« Je suis profondément agacé par la plupart des journalistes qui s’obstinent à dire LE COVID19 et non LA COVID19 .
Ils devraient pourtant savoir que le D signifie disease donc maladie en Français.
C’est donc LE coronavirus mais LA covid 19.
Ces journalistes donnent donc l’impression de ne pas savoir de quoi ils parlent et généralement révèle le niveau pitoyable de leur connaissance en anglais »
Un auditeur
« Hors de question que je dise LA Covid 19 comme vous ne cessez de l’usiter. Marre de ces noms féminins négatifs….la maladie, la maltraitance, j’en passe et des meilleurs… »
Un auditeur
« Cela fait quelques temps déjà que j’entends parler sur votre antenne de » la COVID 19″. Pourriez-vous m’expliquer, vous qui êtes omniscients, puisque sur France-Inter, pourquoi ce féminin? Je crois savoir que cet acronyme est la contraction de « COrona VIrus Décembre 19 », qui est au masculin… Si vous voulez parler de LA maladie, il faudrait dire SRAS-COV-2, ce qui signifie « Syndrome Respiratoire Aigu Sévère »… Je m’étonne que nos amies féministes ne s’insurgent pas contre cette féminisation d’un désastre sanitaire… »
Un auditeur
Le point de vue d’un auditeur expert…
Après les tensions sociales et psychologiques suscitées par la peur du virus lui-même, des tensions grammaticales sont apparues à la faveur d’un mal dénommé covid-19. Ou plus exactement, à la suite d’une recommandation de l’Académie française préconisant sur le tard de ne pas désigner cette affection par un neutre de forme masculine mais féminine : la covid.
Les Académiciens, qui ne se prononcent pas à la légère, ont émis la justification suivante : covid est une contraction de Corona Virus Disease. Or, l’anglais disease se traduit en français par le substantif féminin maladie, en foi de quoi l’article féminin est préférable.
Cette démonstration académique est plus qu’imparfaite. « Nous l’allons montrer tout à l’heure », comme eut dit l’Immortel La Fontaine.
Mais soulignons déjà que l’Académie s’est limitée à juger « préférable » de basculer du masculin vers le féminin. À lui seul, le caractère facultatif de cette recommandation coupe court à toute irritation trop vive contre l’emploi persistant de l’article le devant covid. Car une telle irritation ne relèverait plus d’un purisme bénin mais d’une poussée d’hypercorrection, dont le symptôme est de prétendre redresser des torts qui n’en sont pas.
Or le tort est ici fictif, car l’argument de l’Académie ne convainc guère. Nous l’allons montrer maintenant.

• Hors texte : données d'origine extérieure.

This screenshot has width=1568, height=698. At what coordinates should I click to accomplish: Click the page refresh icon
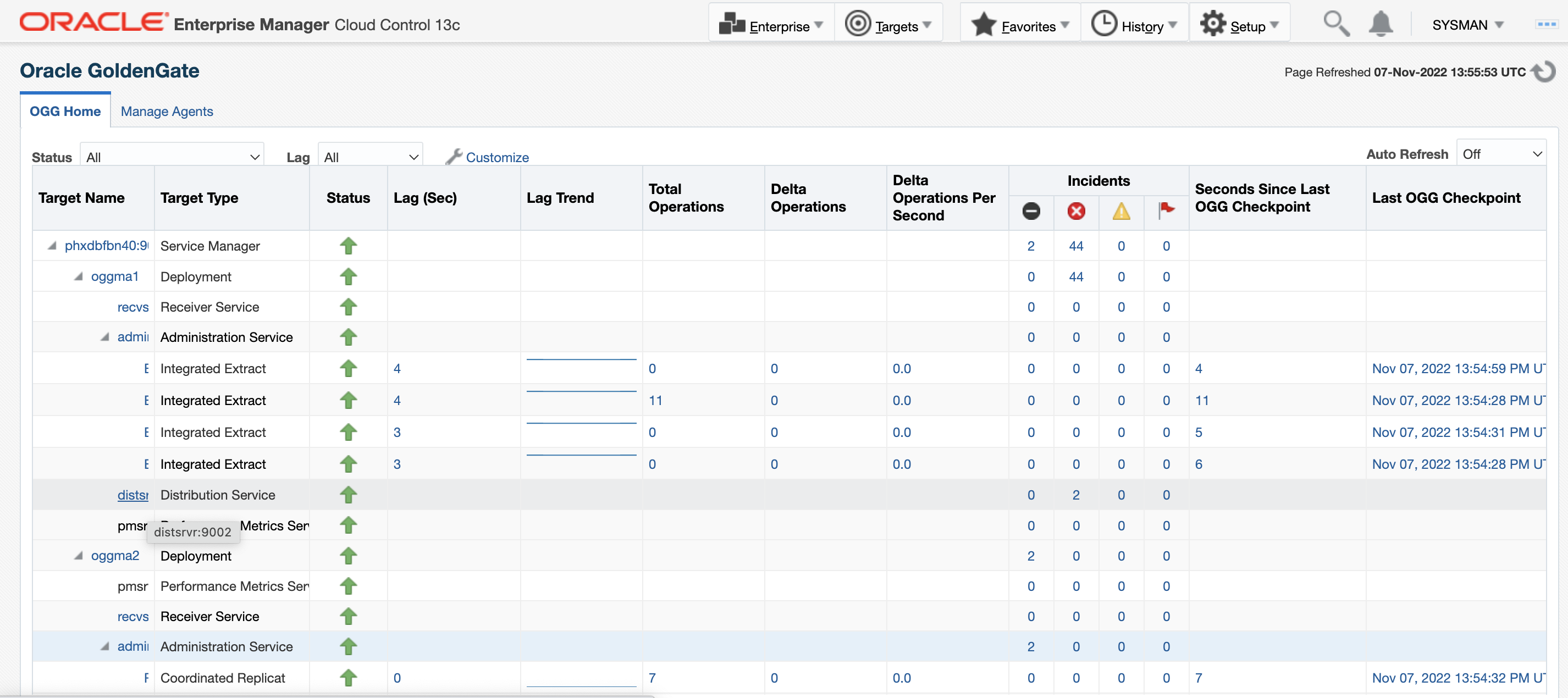pos(1544,72)
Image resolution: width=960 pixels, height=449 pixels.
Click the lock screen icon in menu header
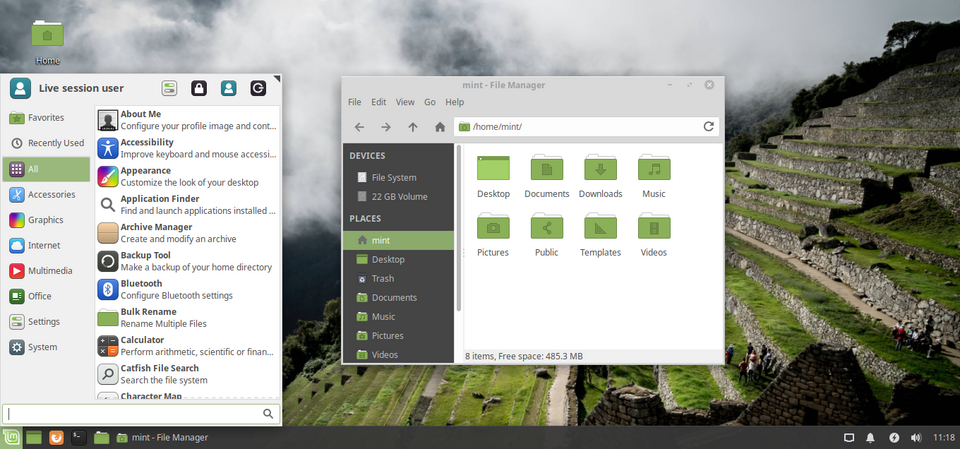click(x=199, y=88)
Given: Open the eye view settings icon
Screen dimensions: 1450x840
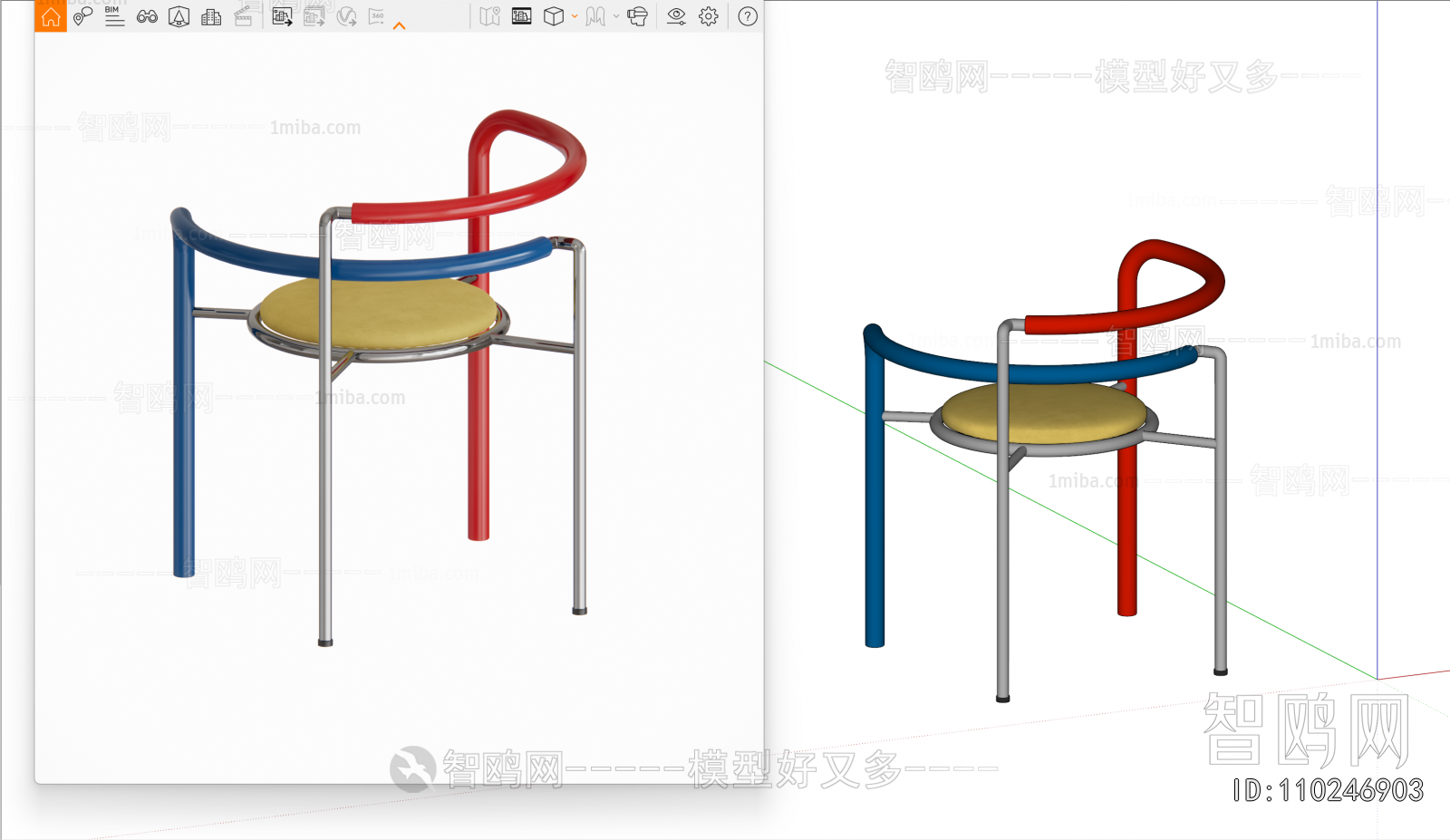Looking at the screenshot, I should 676,16.
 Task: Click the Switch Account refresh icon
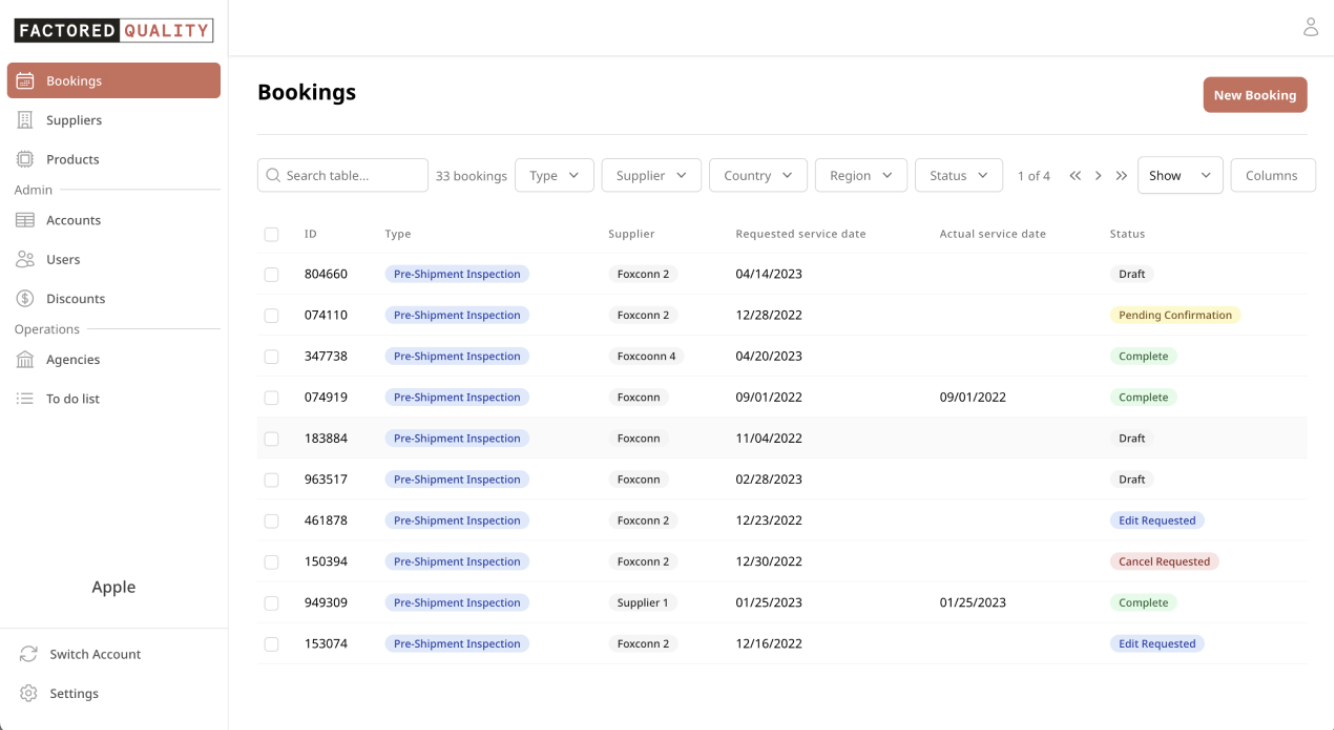coord(28,654)

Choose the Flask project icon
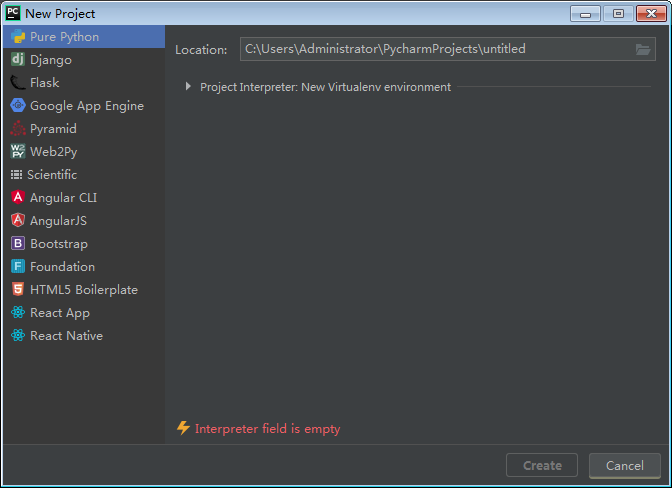17,83
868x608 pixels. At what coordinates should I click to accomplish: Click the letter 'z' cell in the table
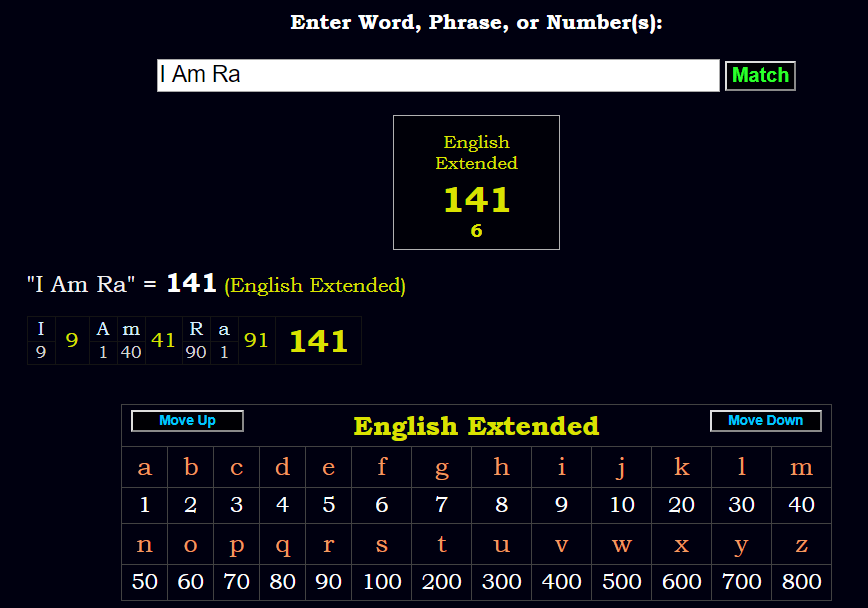click(801, 544)
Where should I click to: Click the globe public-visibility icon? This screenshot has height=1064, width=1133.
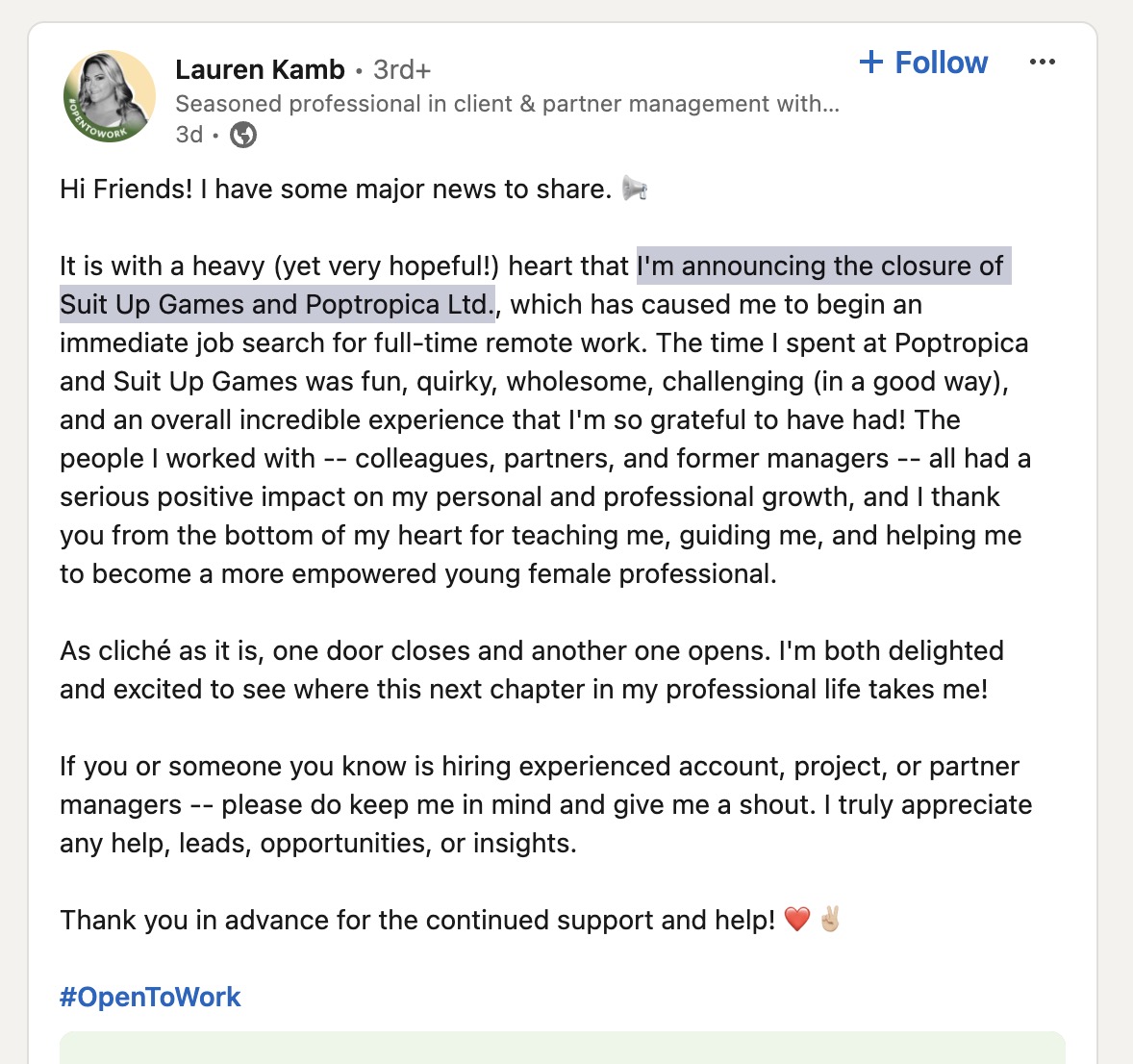tap(244, 135)
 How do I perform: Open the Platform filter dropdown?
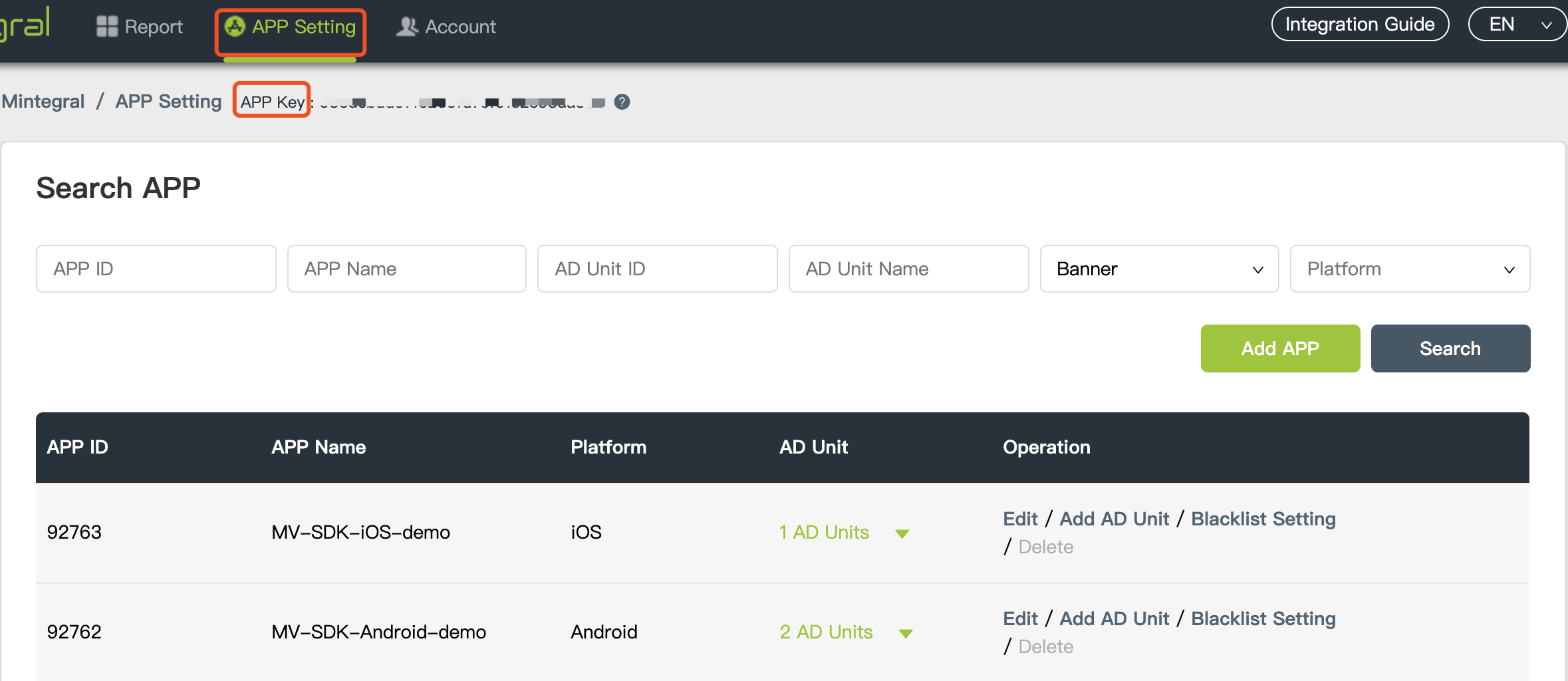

L’anglais disease appelle-t-il exclusivement le féminin propre à notre mot maladie ? Non, car a disease se traduit aussi bien par un mal. Le neutre anglais disease n’est donc pas féminin dans sa traduction française mais rigoureusement neutre ou mixte, dans la mesure où nous pouvons le traduire indifféremment par un masculin (un mal) ou un féminin (une maladie).
Quant aux autres justifications avancées en faveur du féminin la covid, elles tombent d’elles-mêmes. Le français désigne-t-il toujours ses maladies ou affections par un féminin sous prétexte que le mot maladie en est un ? Non : le cancer, le sida, le typhus, le rhume sont là pour le rappeler. Le français opte-til cependant pour le féminin lorsque l’étymologie étrangère se traduit chez nous par un féminin ? Non plus : zona signifie en latin la ceinture. Pour évoquer ce mal dont les éruptions ceinturent et ceignent le thorax, le français a choisi le zona et non la zona. Il s’agit pourtant d’une dermatose.
Moralité : le ou la covid-19, faut-il en faire une maladie ? Surtout pas. Les termes dont le genre n’est pas tranché sont rarissimes en français mais ils existent. Considérons avec aménité que covid s’y ajoute, sans nuire à la cohérence interne de notre langue ni à personne.
Sur ce, bon après-midi aux uns et bonne après-midi aux autres !
Frédéric Allinne
Frédéric Allinne, auteur de cet article est un « auditeur expert » passionné par la langue française et sensible aux singularités du style oratoire médiatique. Il écrit régulièrement au service de la médiation de Radio France et ses remarques toujours pertinentes formulées avec élégance et parfois causticité méritaient de trouver une forme plus large d’expression, c’est pourquoi il lui a été proposé de rédiger des articles au cours de cette saison radiophonique. Architecte, auteur multimédia venu à la lexicologie par la passion de la traductologie et le travail au sein du CELSA sur la communication linguistique à l’ère numérique, il est également auteur d’un essai-dictionnaire des faux amis franco-anglophones aux éditions Belin et d’un blog de linguistique francophone, actif depuis plus de douze ans, totalisant 420 000 visiteurs de plus de cent vingt-quatre pays.